It is a week later and I am smoking a cigarette and drinking a glass of rose. The sun is setting in its muted tea-rose pinks and oranges and the beach is peaceful. I am leaning on the bar chatting to Pedram. If I were to measure, I would say it is about ten feet between my stool and Mary. I have called her Mary as apparently, according to Karlo, it helps with arachnophobia. Mary has been there every morning. I know this, as the first thing I do before I go to meditate or drink coffee, is check she is there. Some mornings she is so well-camouflaged against the trees that I have to stare for a while before I can make her yellow markings out. Then there is a confusing jolt of horror-cum-relief as I see she is just where she should be. So I know she is there now – in silhouette – perfectly spider-shaped, her legs splayed out in nature’s symmetry, huge and distant. I still do not know how big she really is, as I have not been close enough to find out. But dinner plates come to mind. If I want to go to the other side of the island, I take the long way round.
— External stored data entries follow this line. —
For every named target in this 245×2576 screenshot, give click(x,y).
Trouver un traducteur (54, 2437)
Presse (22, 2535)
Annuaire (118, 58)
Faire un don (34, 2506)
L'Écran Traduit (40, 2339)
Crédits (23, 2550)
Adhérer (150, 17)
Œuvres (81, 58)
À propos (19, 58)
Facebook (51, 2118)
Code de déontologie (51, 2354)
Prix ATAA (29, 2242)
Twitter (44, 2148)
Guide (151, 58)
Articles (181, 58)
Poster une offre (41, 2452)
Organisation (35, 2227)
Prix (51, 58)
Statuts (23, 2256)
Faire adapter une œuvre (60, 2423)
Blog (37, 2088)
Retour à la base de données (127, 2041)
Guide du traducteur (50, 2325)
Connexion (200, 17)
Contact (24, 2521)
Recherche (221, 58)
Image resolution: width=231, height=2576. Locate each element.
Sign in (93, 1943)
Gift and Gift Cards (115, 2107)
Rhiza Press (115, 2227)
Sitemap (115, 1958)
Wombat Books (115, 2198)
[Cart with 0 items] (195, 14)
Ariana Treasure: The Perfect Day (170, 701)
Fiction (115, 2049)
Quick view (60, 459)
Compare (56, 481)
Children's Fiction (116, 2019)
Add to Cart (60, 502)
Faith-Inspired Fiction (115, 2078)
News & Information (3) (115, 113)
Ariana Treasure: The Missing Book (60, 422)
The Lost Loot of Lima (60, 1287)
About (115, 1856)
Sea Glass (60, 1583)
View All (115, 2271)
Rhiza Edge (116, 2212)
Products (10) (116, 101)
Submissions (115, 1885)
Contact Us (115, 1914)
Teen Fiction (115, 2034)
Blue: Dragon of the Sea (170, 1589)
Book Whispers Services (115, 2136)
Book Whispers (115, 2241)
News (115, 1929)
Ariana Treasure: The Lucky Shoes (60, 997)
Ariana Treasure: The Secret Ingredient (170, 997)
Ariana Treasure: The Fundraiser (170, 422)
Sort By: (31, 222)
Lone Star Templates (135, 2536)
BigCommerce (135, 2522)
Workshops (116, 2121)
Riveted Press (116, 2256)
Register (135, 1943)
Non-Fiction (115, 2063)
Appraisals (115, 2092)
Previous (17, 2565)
The previous evening, when I looked, she was not there. I had that existential moment. Andre, from Brazil, told me in his cheerful voice;

“In the day she sleeps. But at night … she runs!” He made his fingers run to show me. Parisa was making neck-cutting gestures at him over my head, so he added, falteringly and unconvincingly;

“But she is in Saracen Bay now. She won’t come back…”

She is Schrodinger’s spider – I have to check she is there for my own peace of mind. I would rather she was where she should be, living in her web in the jungle, eating large red spiders, than in some unknown place, like under my bed. But to know it, I have to look at her, etching her contours over and over into my subconscious – building spider-legged synapses I don’t want.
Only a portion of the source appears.